La mesure la plus marquante du plan gouvernemental concerne l’implantation d’un commissariat au sein même du campus social. « J’ai saisi le ministre de l’Intérieur pour voir les modalités de faisabilité d’un commissariat dans le campus social », a déclaré Ousmane Sonko devant les députés. Jusqu’à présent, les forces de sécurité intervenaient principalement depuis l’extérieur de l’université, ce qui renforçait chez de nombreux étudiants un sentiment d’encerclement ou d’intrusion. Selon le Premier ministre, la présence permanente d’une structure policière intégrée au campus permettrait d’instaurer une approche plus préventive, plus graduée et mieux encadrée des questions sécuritaires.

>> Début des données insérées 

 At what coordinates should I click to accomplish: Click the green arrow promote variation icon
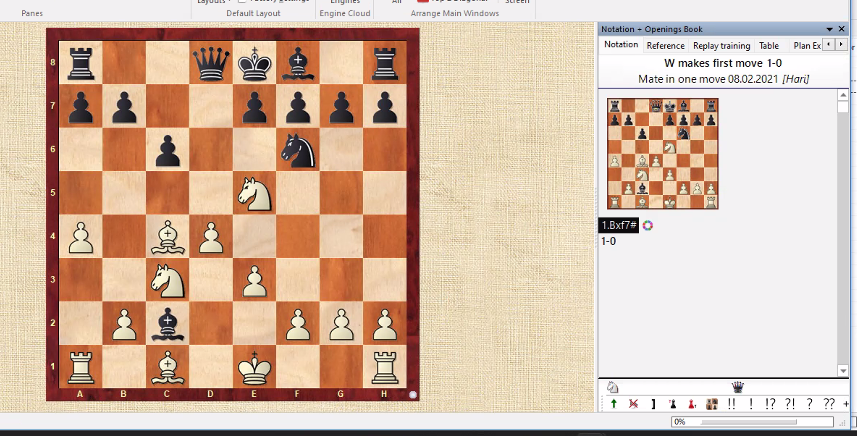click(612, 403)
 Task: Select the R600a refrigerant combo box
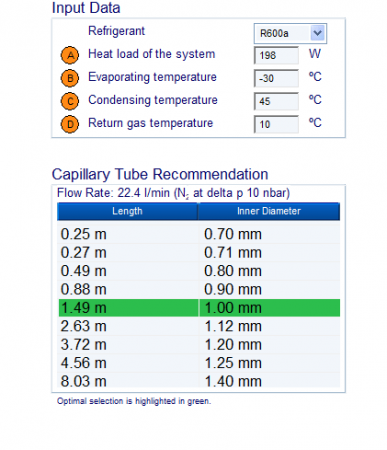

L’objectif affiché est de normaliser la présence des forces de l’ordre, de privilégier le dialogue en amont des crises et de limiter les débordements violents qui ont, par le passé, causé des blessés et d’importants dégâts matériels. Le gouvernement semble ainsi vouloir transformer une logique d’intervention d’urgence en un dispositif de gestion continue et anticipative des tensions.

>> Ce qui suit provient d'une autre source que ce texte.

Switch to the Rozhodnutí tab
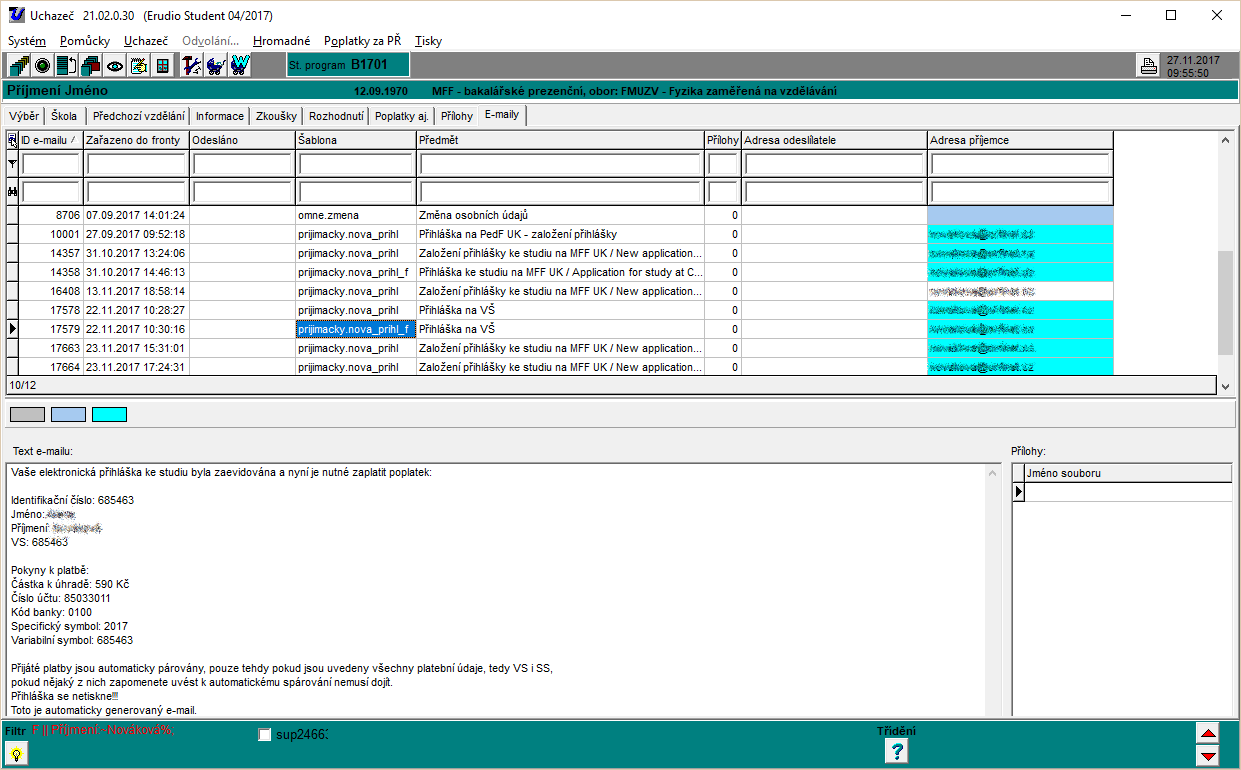Viewport: 1241px width, 770px height. (336, 116)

Mais au-delà du volet sécuritaire, le chef du gouvernement reconnaît que les violences à l’UCAD trouvent aussi leur origine dans des problèmes structurels profonds. La surpopulation estudiantine, le déficit d’infrastructures, la vétusté de certains bâtiments et la pression sur les services sociaux constituent un terreau propice aux frustrations. C’est dans cette optique qu’il a évoqué une délocalisation partielle de l’université. « Nous allons voir comment délocaliser une partie de l’université pour avoir de meilleures conditions de travail », a-t-il affirmé.
Une telle réforme viserait à désengorger le campus principal de Dakar en répartissant certaines facultés ou filières vers d’autres sites mieux aménagés. Cette redistribution pourrait permettre d’offrir aux étudiants et aux enseignants des infrastructures modernes, des amphithéâtres moins surchargés, des laboratoires adaptés et un environnement académique plus serein. Elle s’inscrirait dans une réflexion plus large sur l’aménagement du territoire universitaire et la modernisation du système d’enseignement supérieur.
Si ces annonces marquent une volonté politique claire, leur mise en œuvre concrète soulève déjà des interrogations. L’implantation d’un commissariat sur un campus universitaire, espace traditionnellement associé à la liberté académique, pourrait susciter des débats sur l’autonomie universitaire et le respect des franchises académiques. De même, la délocalisation partielle nécessitera des investissements conséquents, une planification rigoureuse et l’adhésion des acteurs concernés.